Data from a source:

[BEGIN]

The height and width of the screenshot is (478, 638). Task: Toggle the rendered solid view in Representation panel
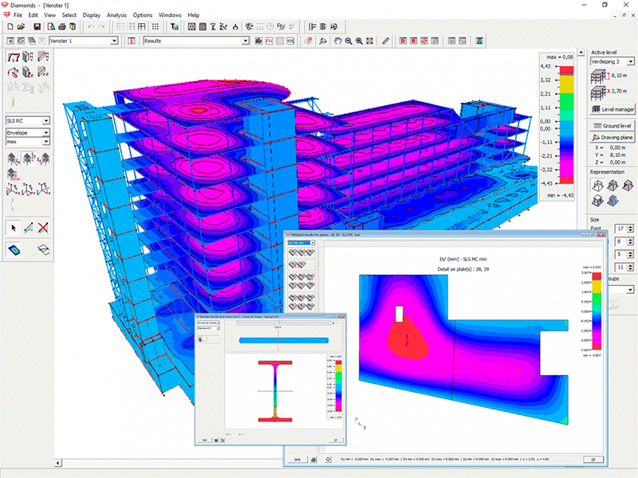coord(613,201)
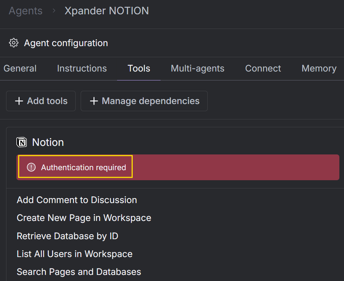Switch to the Instructions tab
Viewport: 344px width, 281px height.
[x=82, y=68]

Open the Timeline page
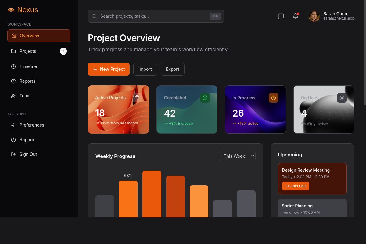point(28,66)
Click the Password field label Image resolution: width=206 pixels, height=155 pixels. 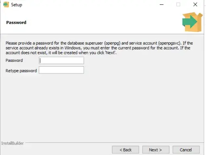click(x=14, y=60)
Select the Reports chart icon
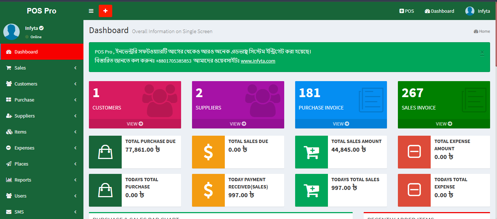Screen dimensions: 497x219 [x=9, y=180]
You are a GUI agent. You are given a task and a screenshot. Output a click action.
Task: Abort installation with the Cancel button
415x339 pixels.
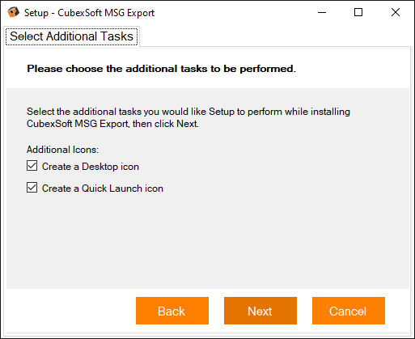(349, 311)
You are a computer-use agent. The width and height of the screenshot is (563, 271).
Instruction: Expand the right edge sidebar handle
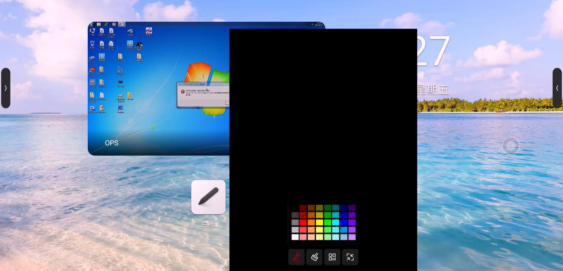point(557,88)
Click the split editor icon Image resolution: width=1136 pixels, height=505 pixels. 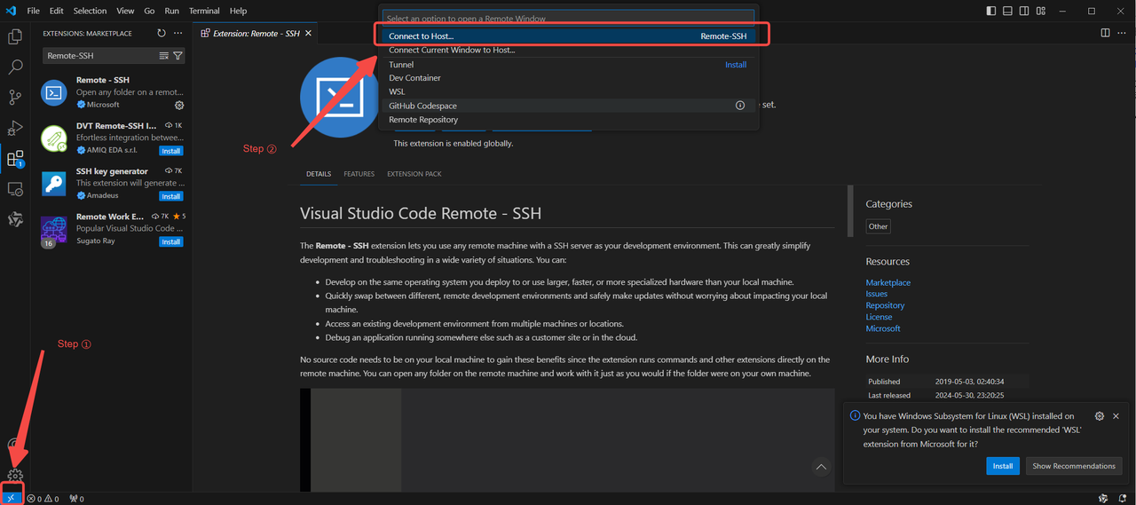pos(1105,33)
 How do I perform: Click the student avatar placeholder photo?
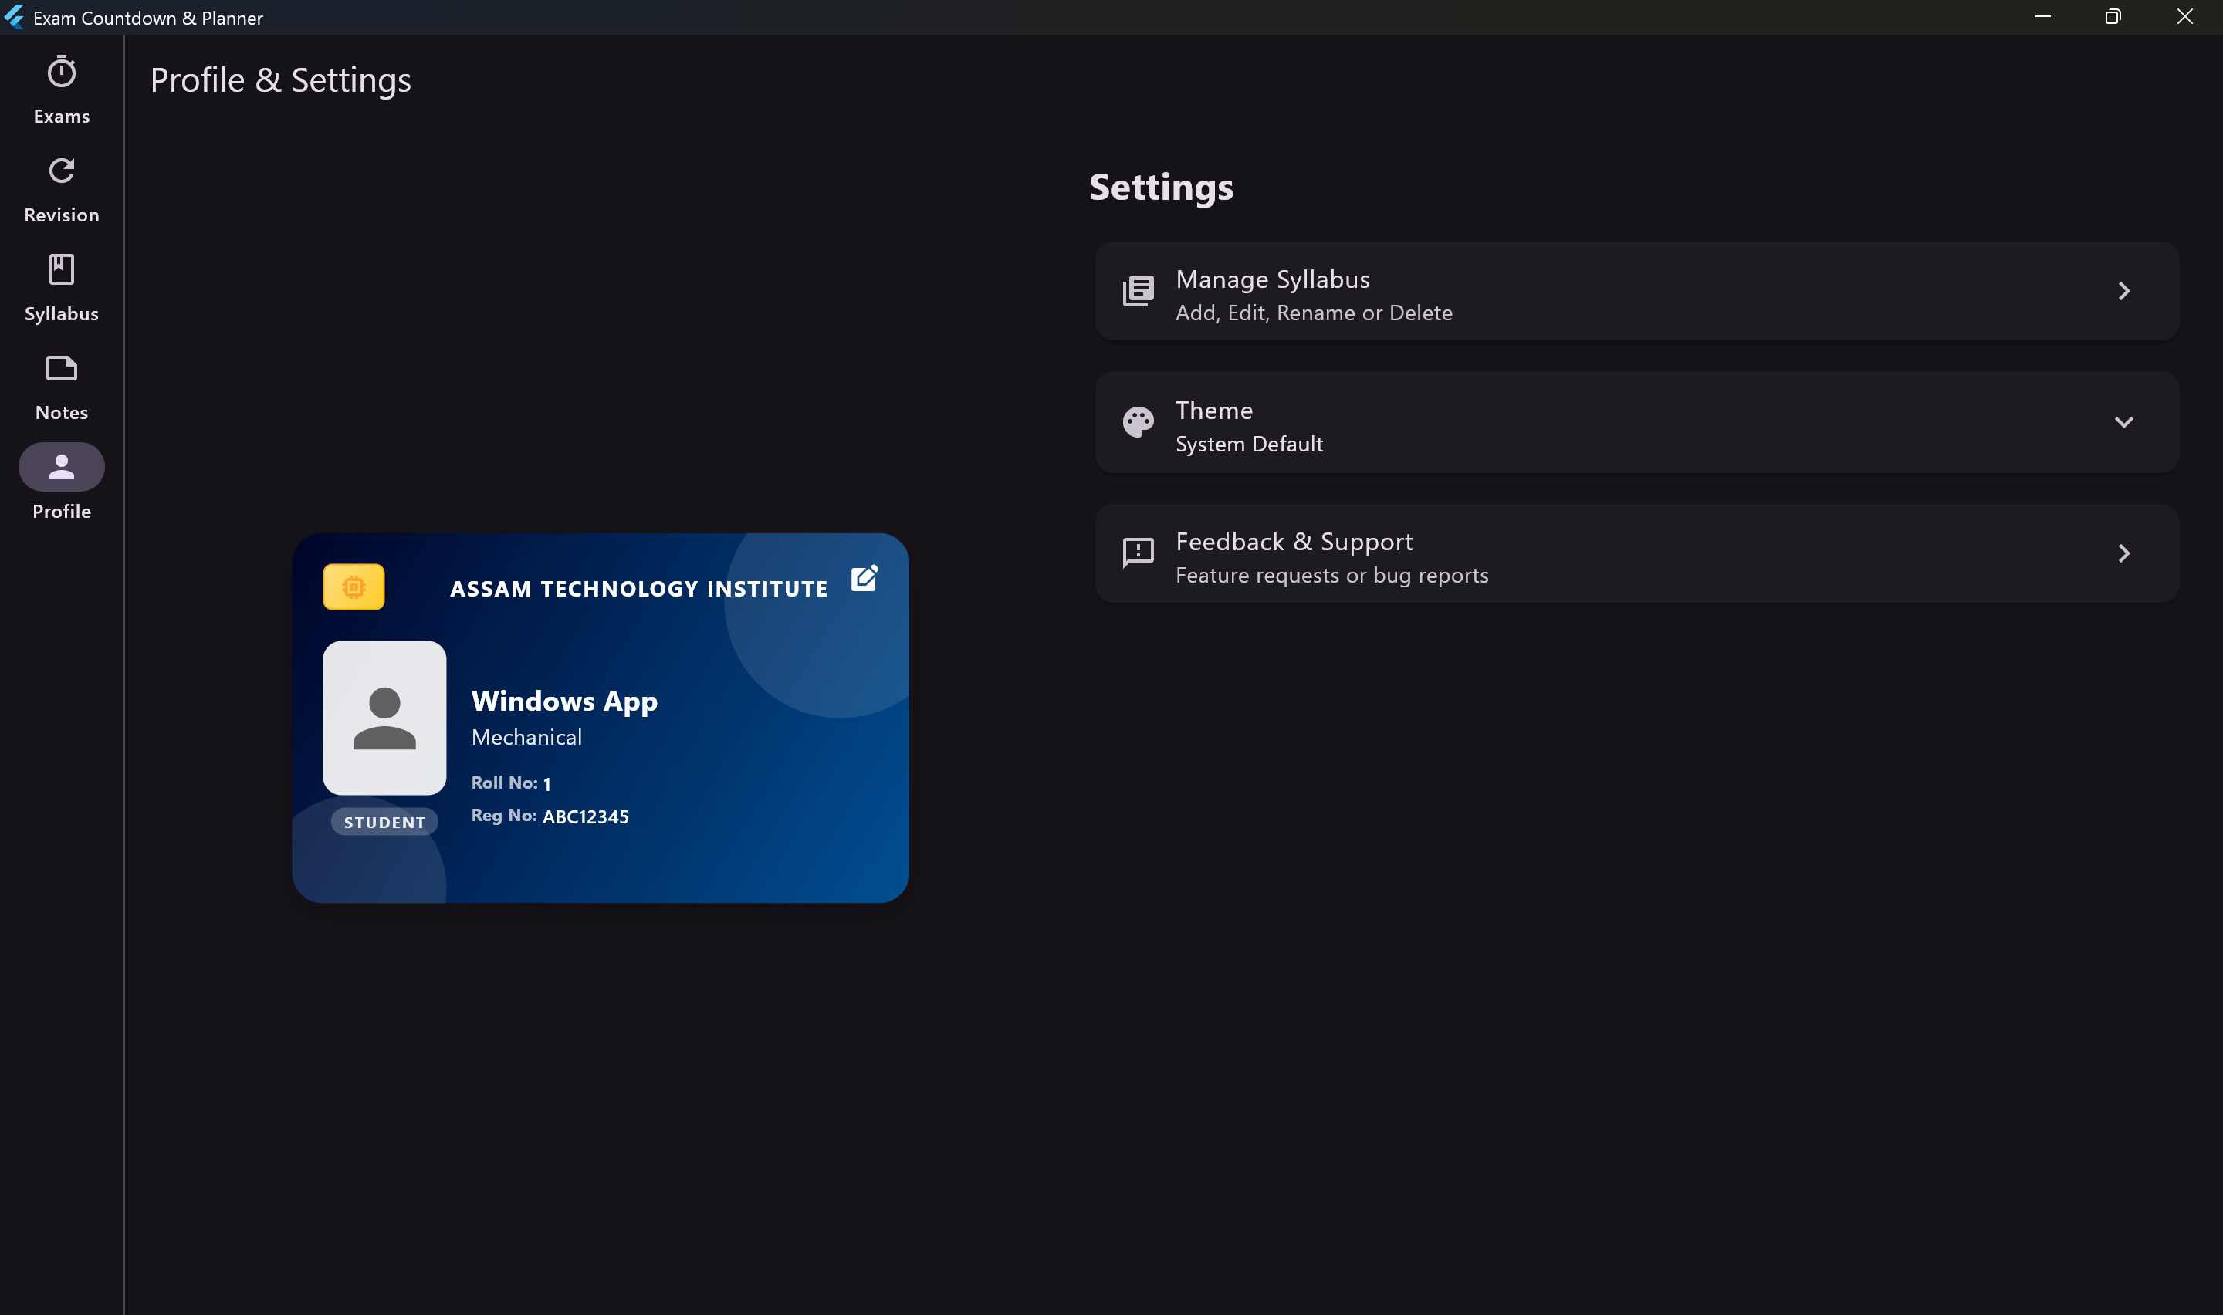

[END]

▸ Instruction
Rewrite the data from the line containing "You are a GUI" through the line containing "point(557,88)", replacing "sidebar handle" with "sidebar grip" and changing nothing else. Omit the pictures from your output.

▸ Reply to the task
You are a GUI agent. You are given a task and a screenshot. Output a click action.
Task: Abort installation with the Cancel button
415x339 pixels.
(349, 311)
You are a computer-use agent. The width and height of the screenshot is (563, 271).
Instruction: Expand the right edge sidebar grip
point(557,88)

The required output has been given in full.